Comunità LGBT, aborto e migranti: le realtà negate e le lotte del ministro Lorenzo Fontana


Chi difende la normalità oggi è un eroe!” Queste le parole pronunciate lo scorso febbraio da Lorenzo Fontana, ministro della Famiglia e le disabilità del neonato governo Lega-M5S, in occasione del passaggio a Verona del “Bus per la Libertà”, sulla cui fiancata capeggiava la scritta “Non confondete l’identità sessuale dei bambini”.

Veronese e cattolico, come si descrive sul suo profilo Twitter, Fontana si avvicina alla politica già a 16 anni, sotto la bandiera della Lega Nord: eletto consigliere comunale a 27 anni, diventa parlamentare europeo a 29, carica a cui affianca quella di vicesindaco di Verona. Il 29 marzo scorso, dopo aver lasciato il suo incarico di europarlamentare, viene eletto vicepresidente della Camera.

Ma cos’è la normalità per il neo ministro?

Il suo auspicio è un ritorno a “un’Europa cristiana”. Da qui la sua posizione pro-vita e la sua contrarietà al diritto delle donne all’autodeterminazione e all’aborto. Scelta che è considerata la “prima causa di femminicidio” dalle organizzazioni ultra-cattoliche italiane al fianco delle quali ha marciato in occasione della manifestazione per la vita lo scorso 19 maggio.

Ma non solo: il neo ministro si dichiara contrario anche all’eutanasia (“Se non si rispetta la vita dal concepimento alla fine naturale, si arriva ad aberrazioni”), all’ideologia del gender e alle adozioni da parte di coppie omosessuali.

Da “eteronormativo sfegatato” quale si definisce, cioè ideologo dell’eterosessualità obbligatoria, riconosce come naturale solo la famiglia composta da uomo, donna e figli. Tipologia di famiglia, questa, al momento secondo lui sotto attacco: “Da un lato l’indebolimento della famiglia, la lotta per i matrimoni gay e la teoria del gender nelle scuole, dall’altro l’immigrazione di massa che subiamo insieme alla contestuale migrazione dei nostri giovani all’estero, sono tutti fattori che mirano a cancellare la nostra comunità e le nostre tradizioni”.

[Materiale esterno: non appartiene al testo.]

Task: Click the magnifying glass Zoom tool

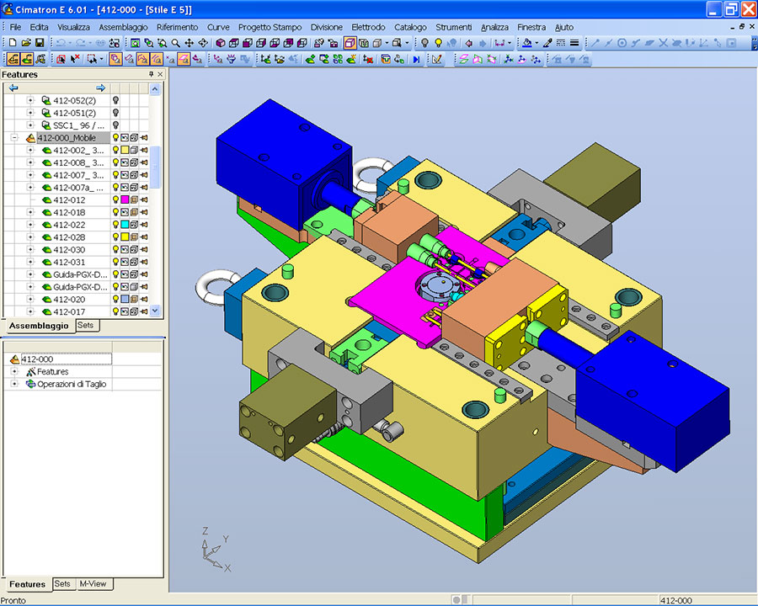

Non manca dunque il riferimento all’immigrazione in termini di sostituzione etnica, per cui questo fenomeno porterebbe “all’annacquamento devastante dell’identità del Paese che accoglie” e sarebbe, sempre secondo il neo ministro, causa diretta del calo della natalità in Italia, altro tema a lui particolarmente caro: “Si dice che l’Europa che invecchia abbia bisogno di immigrati. Io credo invece che abbia bisogno di rimettersi a fare figli”. Per ovviare al problema della natalità, Fontana propone incentivi quali aumento degli assegni familiari o riduzione dell’IVA sui prodotti per i neonati, oltre al potenziamento dei consultori al fine di dissuadere le donne ad abortire.

Questo il biglietto da visita con cui si è presentato al Quirinale per il giuramento del nuovo governo, a cui sono seguite a tempo record le prime interviste per dichiarare che le famiglie arcobaleno per legge non esistono.

Le reazioni dal mondo LGBT non si sono fatte attendere. Marilena Grassadonia, presidente dell’associazione “Famiglie Arcobaleno”, ha commentato sottolineando che “I nostri figli non sono un’ideologia, sono una realtà. Il ministro Fontana ha giurato sulla Costituzione e dunque mi aspetto che sia il ministro di tutti gli italiani, anche dei nostri bambini.”

Le ha fatto eco Andrea Rubera, esponente dei Gay Cattolici Italiani, che ha ricordato come sia purtroppo vero che i figli delle famiglie arcobaleno non siano tutelati dalle leggi, bensì dalle sentenze dei tribunali. Eppure esistono e sono integrati ovunque.

Per questo le dichiarazioni di Fontana e Salvini, in cui rendono noto che non è previsto alcun cambiamento alla legge sulle Unioni Civili secondo il contratto di governo, non rassicurano, ma gettano luce su una preoccupante realtà: nei prossimi anni nulla verrà fatto per adeguare la legislazione alla realtà della contemporaneità.

Una realtà che poco si riflette nell’idea del ministro, di una società composta da individui di un unico orientamento sessuale, un’unica religione, un’unica nazionalità.

Come dichiarato da Monica Cirinnà, “madre” della legge sulle unioni civili, negare l’esistenza di chi chiede diritti e riconoscimento equivale a voler oscurare una parte dei cittadini del nostro Paese.